Real-world text-only inference of PI-RADS v2.1 from prostate MRI reports using large language models: a lesion-level, zone-aware study.
Authors
Affiliations (2)
Affiliations (2)
- Department of Radiology, Sultan Abdülhamid Han Training and Research Hospital, University of Health Sciences Türkiye, Istanbul, Türkiye. Electronic address: [email protected].
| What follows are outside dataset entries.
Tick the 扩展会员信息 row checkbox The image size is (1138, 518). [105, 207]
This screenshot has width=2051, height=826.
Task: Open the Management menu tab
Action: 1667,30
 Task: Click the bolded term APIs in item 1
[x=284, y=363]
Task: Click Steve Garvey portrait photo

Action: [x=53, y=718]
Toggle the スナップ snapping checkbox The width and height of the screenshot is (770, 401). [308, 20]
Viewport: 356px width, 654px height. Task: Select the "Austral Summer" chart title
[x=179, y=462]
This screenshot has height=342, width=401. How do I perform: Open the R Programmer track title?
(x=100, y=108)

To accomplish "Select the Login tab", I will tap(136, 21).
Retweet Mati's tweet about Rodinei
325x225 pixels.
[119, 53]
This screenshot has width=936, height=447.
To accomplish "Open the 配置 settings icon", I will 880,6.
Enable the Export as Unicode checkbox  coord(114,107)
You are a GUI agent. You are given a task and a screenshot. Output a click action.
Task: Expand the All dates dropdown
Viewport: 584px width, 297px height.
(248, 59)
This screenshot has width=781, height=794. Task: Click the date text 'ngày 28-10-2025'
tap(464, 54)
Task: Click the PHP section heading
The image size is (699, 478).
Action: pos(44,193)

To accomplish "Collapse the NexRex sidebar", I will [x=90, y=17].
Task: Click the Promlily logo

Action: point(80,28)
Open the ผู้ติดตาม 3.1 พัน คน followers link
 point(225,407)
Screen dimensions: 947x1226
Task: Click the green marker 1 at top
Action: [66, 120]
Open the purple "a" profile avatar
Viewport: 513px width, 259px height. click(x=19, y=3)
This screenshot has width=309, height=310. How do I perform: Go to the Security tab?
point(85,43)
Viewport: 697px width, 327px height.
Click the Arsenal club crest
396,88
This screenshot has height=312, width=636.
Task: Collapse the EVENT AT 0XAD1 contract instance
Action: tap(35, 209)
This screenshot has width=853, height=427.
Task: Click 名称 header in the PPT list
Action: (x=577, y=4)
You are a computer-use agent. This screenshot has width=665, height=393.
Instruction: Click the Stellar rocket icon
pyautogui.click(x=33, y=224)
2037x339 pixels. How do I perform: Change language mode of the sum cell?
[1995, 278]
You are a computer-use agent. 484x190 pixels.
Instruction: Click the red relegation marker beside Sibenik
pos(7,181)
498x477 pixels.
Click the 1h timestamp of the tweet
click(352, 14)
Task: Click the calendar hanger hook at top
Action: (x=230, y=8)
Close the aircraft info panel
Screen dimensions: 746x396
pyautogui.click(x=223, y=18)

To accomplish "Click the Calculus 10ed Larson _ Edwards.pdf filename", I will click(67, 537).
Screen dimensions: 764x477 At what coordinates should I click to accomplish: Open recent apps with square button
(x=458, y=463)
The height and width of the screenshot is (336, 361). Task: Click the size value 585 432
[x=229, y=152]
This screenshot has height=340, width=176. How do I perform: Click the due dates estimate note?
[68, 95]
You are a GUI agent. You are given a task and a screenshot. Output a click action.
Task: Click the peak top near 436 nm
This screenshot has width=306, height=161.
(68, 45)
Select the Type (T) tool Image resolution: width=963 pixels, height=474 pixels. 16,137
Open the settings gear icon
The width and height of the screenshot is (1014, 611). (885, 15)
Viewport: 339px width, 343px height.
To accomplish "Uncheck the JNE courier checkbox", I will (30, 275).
- Department of Radiology, Sultan Abdülhamid Han Training and Research Hospital, University of Health Sciences Türkiye, Istanbul, Türkiye. Electronic address: [email protected].
Abstract
To evaluate the feasibility and limitations of real-world, text-only inference of PI-RADS v2.1 categories from prostate MRI reports using large language models, with lesion-level and zone-aware analysis. This single-center retrospective study included 1,205 lesion-level entries from 1,118 patients derived from semi-structured prostate MRI reports after removal of all explicit PI-RADS elements. ChatGPT-4o was prompted to assign numeric PI-RADS categories based solely on report text. Agreement with radiologist-assigned reference categories was assessed using exact agreement, Cohen's κ, and class-wise metrics. Analyses were performed overall, by zone (peripheral vs transition), and using collapsed risk strata (1-2/3/4-5). Discordant cases were reviewed to identify error mechanisms and severity. Human interobserver agreement, intra-model reproducibility, temporal stability, and a paired model-version sensitivity analysis comparing ChatGPT-4o with GPT-5.2 were also evaluated. Overall exact agreement was 72.9% (κ = 0.538; macro-F1 = 61.2%), with a systematic tendency toward overcalling. Agreement was higher in the peripheral zone than in the transition zone (κ = 0.476 vs 0.077, reference PI-RADS 3-5). PI-RADS 3 showed the lowest precision and recall, with frequent bidirectional misclassification. Collapsing categories improved agreement (κ = 0.610). Incorrect diffusion-weighted imaging subscores were the most common error mechanism, with zone-specific differences. Clinically high-impact downgrades of PI-RADS 4-5 to 1-2 were rare (1.6%). Human interobserver agreement was excellent (κ = 0.916-0.967). GPT-5.2 outperformed ChatGPT-4o in paired analyses but produced invalid outputs in a minority of cases. Text-only large language models can infer radiologist-assigned PI-RADS v2.1 categories from real-world prostate MRI reports with moderate agreement, but performance is zone dependent and limited around PI-RADS 3, particularly in the transition zone. These models are best suited as supervised tools for quality control rather than autonomous decision-making.